Ford's New F-150 May Pave The Way For More Aluminum Cars

Ford says that the new body cuts about 700 pounds off the weight of the truck, without sacrificing any capability. But the company isn't willing to talk much about the most important reason for this redesign — what kind of miles per gallon the thing gets.

Bragman says that Ford's move to aluminum is one of the biggest gambles in the auto industry in years. Will customers who identify with the slogan "Built Ford Tough" want a lighter body truck?

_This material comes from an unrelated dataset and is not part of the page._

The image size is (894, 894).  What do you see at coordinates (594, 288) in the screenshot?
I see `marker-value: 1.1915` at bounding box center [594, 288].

Other questions loom large, says Bragman.

"How the truck is used by customers, how the truck is recycled at the end of its life, how it's repaired, how it's insured, will it cost more to actually have it repaired?" says Bragman. "There's still a lot of questions that we haven't quite gotten the answers to, that we're not going to know until the truck really starts to get in consumers' hands."

Bragman says the real gamble is whether Ford can maintain its profits after investing so heavily in the redesign. But Strager has no doubt that the truck will continue to deliver.

"Our future isn't hinging on the success of this truck — this truck will be successful because this truck kicks booty," says Strager. "This is an amazing vehicle. And I have no doubt about that."

While the truck is important to the auto industry all across the United States, Strager says it's success is especially vital to Detroit.

"Yeah, I'm all Detroit, the D, Rock City, Motor City," she says. "No one is going to bring us down, we are going to survive. We are going to get through this and we are going to come out on top. Detroit is still the Motor City, and it's just going to get better and better and better. So whoever thinks that's not the case, look out, because here we come."